Neurodivergence in UK training: a quiet mismatch worth noticing
Over the past year, there has been a noticeable shift in UK healthcare training around neurodivergence.
In GP training, neurodevelopmental conditions and neurodiversity are now explicitly named in the national curriculum.
GP trainees are expected to understand autism and ADHD, how they present across the lifespan, how they affect help-seeking and communication, and how to navigate referral pathways and reasonable adjustments in primary care.
At the same time, core CBT training has not undergone the same explicit shift.
This is not a criticism of CBT as a model, or of CBT therapists as clinicians.
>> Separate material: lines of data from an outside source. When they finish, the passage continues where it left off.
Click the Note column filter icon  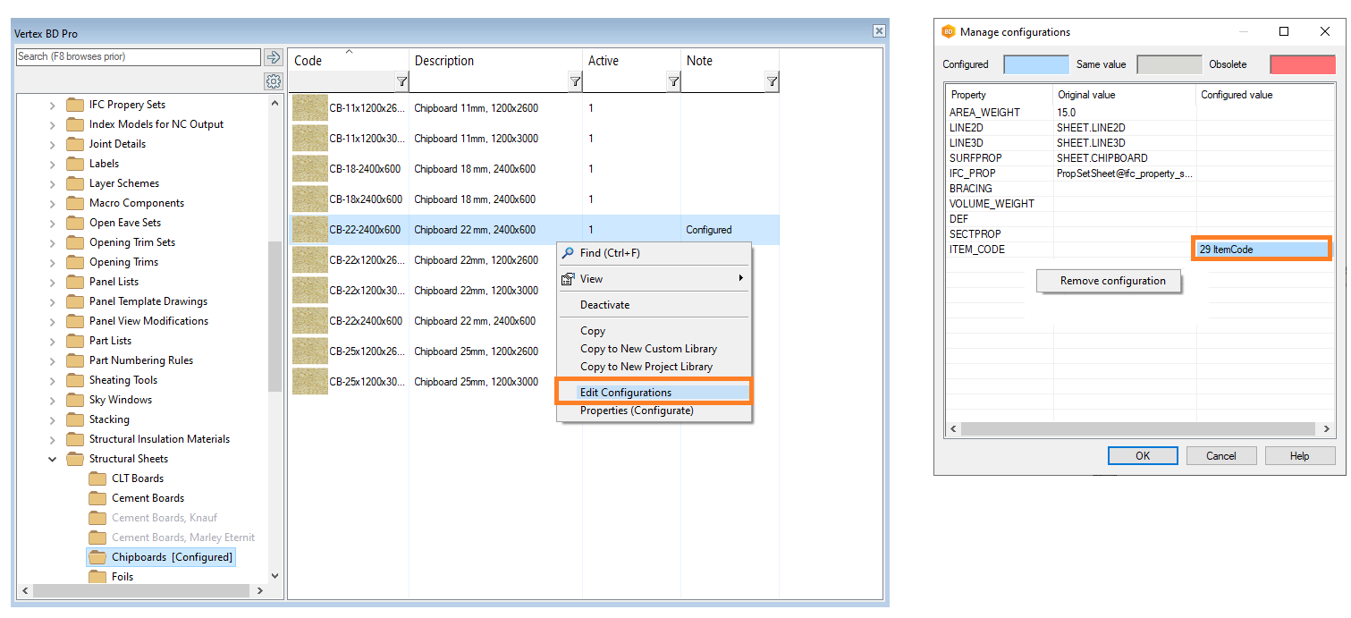click(x=772, y=82)
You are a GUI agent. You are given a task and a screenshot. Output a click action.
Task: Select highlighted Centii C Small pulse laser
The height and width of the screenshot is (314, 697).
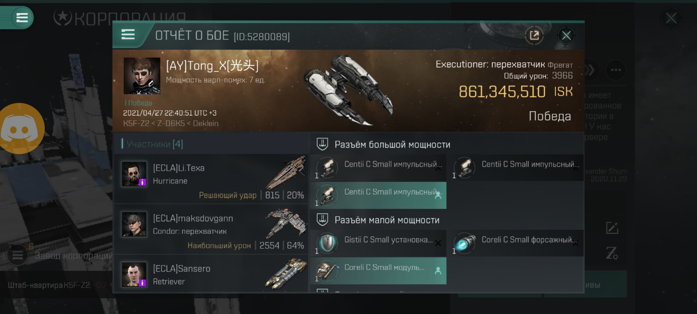pos(378,195)
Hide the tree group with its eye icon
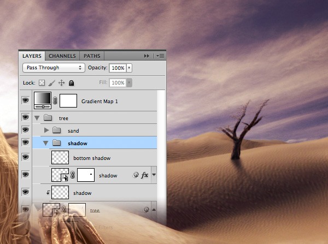The width and height of the screenshot is (328, 244). click(25, 118)
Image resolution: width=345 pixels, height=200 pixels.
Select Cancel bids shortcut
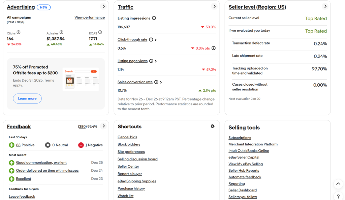[127, 137]
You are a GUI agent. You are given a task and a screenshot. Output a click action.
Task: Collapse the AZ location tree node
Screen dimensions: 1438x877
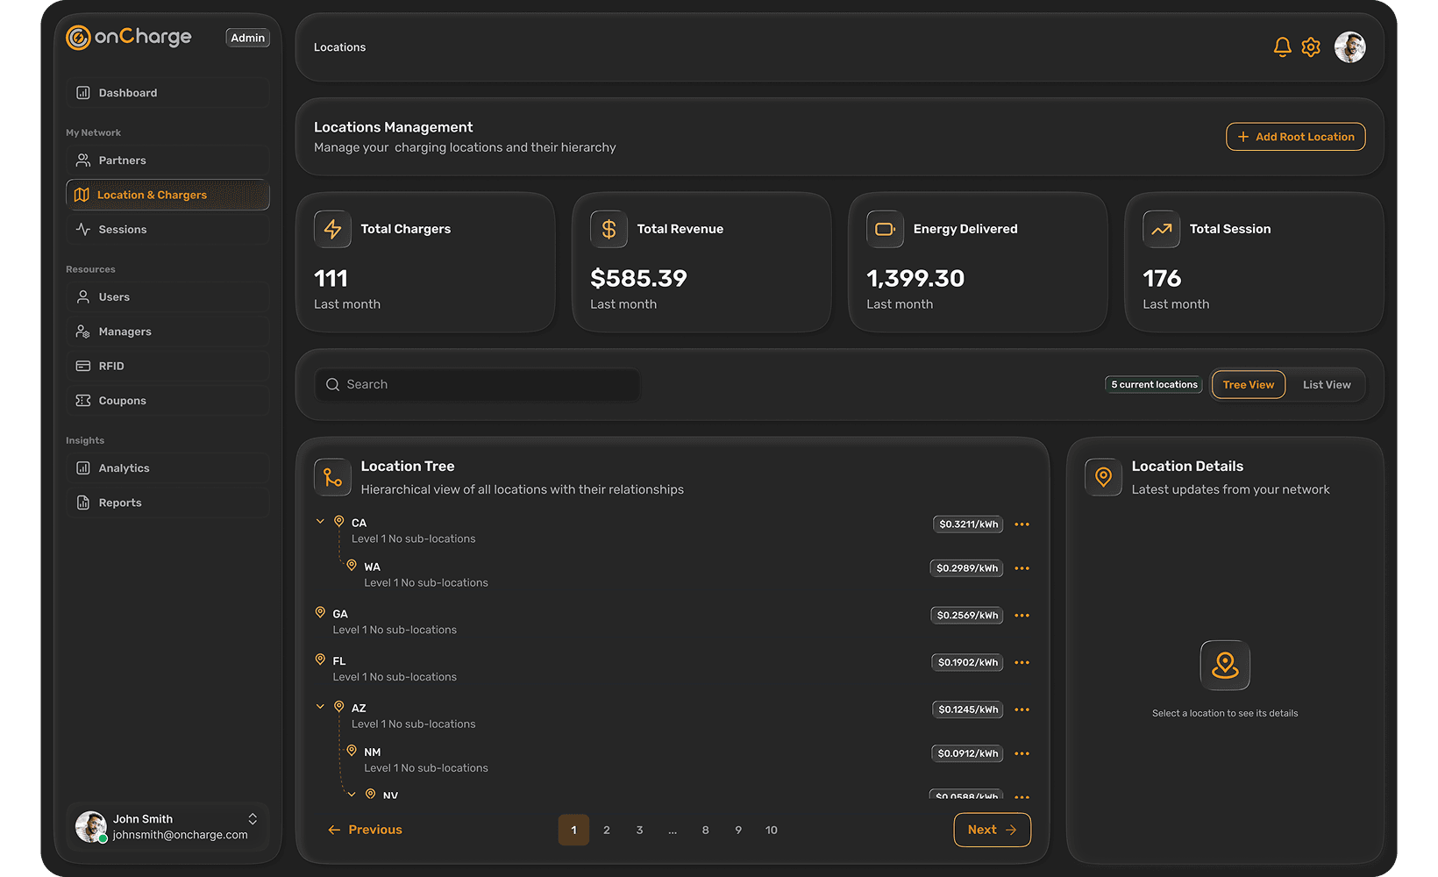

It is simply an observation about how training frameworks are currently written.
Instead, neurodivergent clients are implicitly included under broader headings such as working with diversity, disability, long-term conditions, and individualised formulation.
In BABCP-accredited CBT training, autism, ADHD, and neurodivergence are not named explicitly in the core curriculum or minimum training standards.
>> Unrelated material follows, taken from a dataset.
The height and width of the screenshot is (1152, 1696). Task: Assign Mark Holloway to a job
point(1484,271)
This gives training providers flexibility, but it also means coverage of neurodivergent experiences varies widely depending on the course, supervisor, or placement.
By contrast, GP training now includes a specific curriculum topic guide on neurodevelopmental conditions and neurodiversity. That means GPs are formally expected to learn about these differences as part of standard training, rather than encountering them only incidentally or through optional CPD.
Neither approach is inherently better or worse. They reflect different training philosophies.
CBT training is built around developing transferable therapeutic skills such as formulation, adaptation, collaborative empiricism, and behavioural change mechanisms. The assumption is that these skills can be flexibly applied to many client groups, including neurodivergent people, when used well.
GP training, on the other hand, is organised around recognition, differentiation, and systems navigation. Explicit naming of autism and ADHD makes sense in a role where identification, signposting, and medical oversight are central.
The practical consequence, though, is that a newly qualified GP may have more explicit teaching on neurodivergent presentations than a newly qualified CBT therapist, even though CBT therapists often work with neurodivergent clients weekly, sometimes daily.
At the moment, many CBT clinicians bridge this gap through specialist CPD, supervision, lived experience, self-directed learning, and service-level adaptations. Many do this extremely well.
Still, it is worth noticing the mismatch. Not as a complaint, but as a data point.
As neurodivergent adults increasingly seek psychological therapy, often after years of being misunderstood or mislabelled, the question is not whether CBT can work for neurodivergent people. It often can, and does.
The more relevant question is whether training frameworks keep pace with who is actually sitting in the therapy room.
Right now, GP training has begun to make that shift explicitly. CBT training, for the most part, still assumes it implicitly.
That difference matters. Not because anyone is doing something wrong, but because clarity in training tends to shape confidence, language, and clinical curiosity.
And those things quietly shape care.